The episode stars Mariska Hargitay as Olivia Benson, Ice-T as Odafin "Fin" Tutuola, Kelli Giddish as Amanda Rollins and Octavio Pisano as Joe Velasco. Peter Scanavino who portrays Dominick Carisi, Jr. was credited with the main cast of this episode but did not appear.

==Reception==
Shana, the reviewer for Fangirlish highlighted "The serial rapist and murderer featured in "They'd Already Disappeared" definitely didn't sleep on the "especially heinous" part." when discussing how you can quote the opening intro of every SVU episode. She added "All this is to say, though, that the task of keeping it all fresh has to be an incredibly difficult one, especially as the episode count continues to climb. Law & Order: SVU 23×07, however, certainly fit the bill."

Jack Ori of TVFanatic started his review of the episode by saying "Talk about a post-Halloween scare! Law & Order: SVU Season 23 Episode 7 was one of the creepiest, most disturbing cases the team has faced yet, and that's saying something considering that there are 23 years' worth of material!" He did find some criticism over the portrayal of an autistic character by saying "It was also lucky that one of the other victims' sons turned out to have a form of Autism that allowed him to recall the license plate perfectly several years later... Anyway, most Autistic people aren't savants with photographic memories, so it's annoying when TV dramas reinforce the stereotype that they are."

It was reported by Leila Kozma of Distractify that "Season 23, Episode 7 highlights the jaw-dropping insight and razor-sharp instincts needed to take down a vile serial killer suffering from a severe case of misogyny."

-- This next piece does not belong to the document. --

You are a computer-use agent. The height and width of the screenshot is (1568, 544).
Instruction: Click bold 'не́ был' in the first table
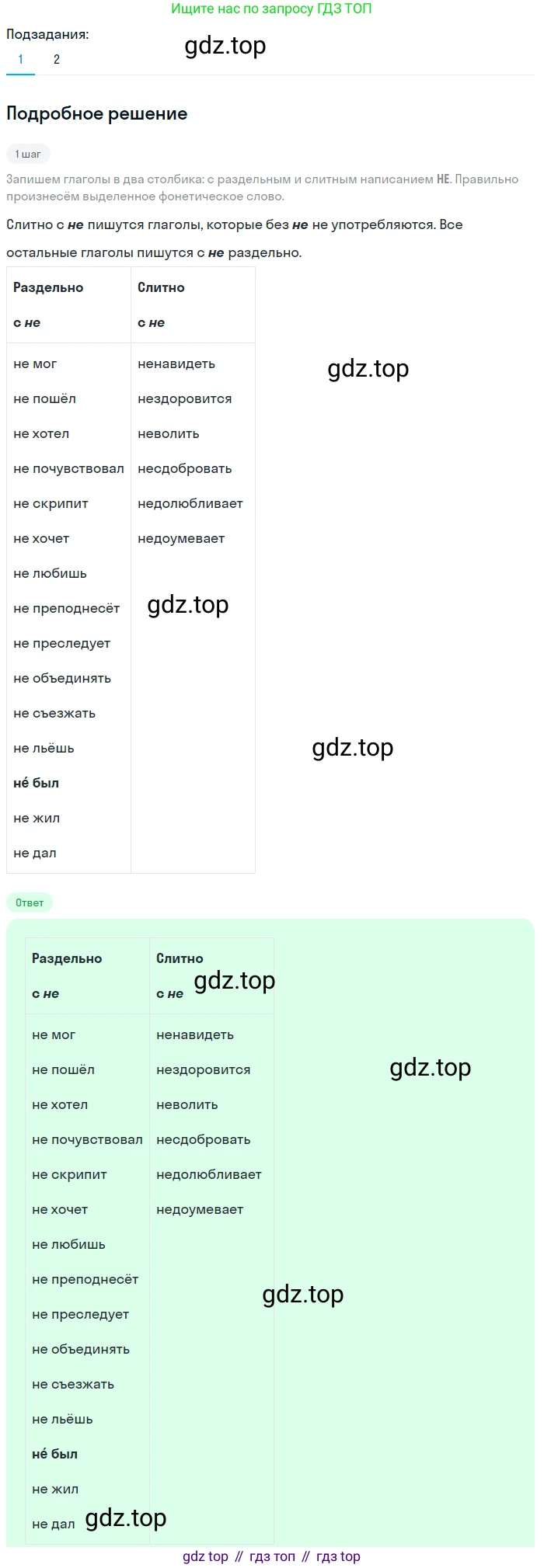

The episode is included in a list compiled by Melissa Boles of Comic Book Resources of the top 10 episodes of Special Victims Unit directed by a woman. The episode placed at number 3. Boles said about the episode "In one of the most powerful episodes in recent years, Rollins and newcomer Joe Velasco (Octavio Pisano) find themselves standing in the middle of a room of mummified bodies." She added, "The episode is a deep look at how disenfranchised women are targeted and is an interesting juxtaposition to SVU's Season 1, Episode 4, "Hysteria," where Olivia solves a 30-year-old case by discovering that the perp, an NYPD police officer, has been staging victims so they lined up like paper dolls. "They'd Already Disappeared" does a great job of showing just how much things have -- and haven't -- changed in 22 years."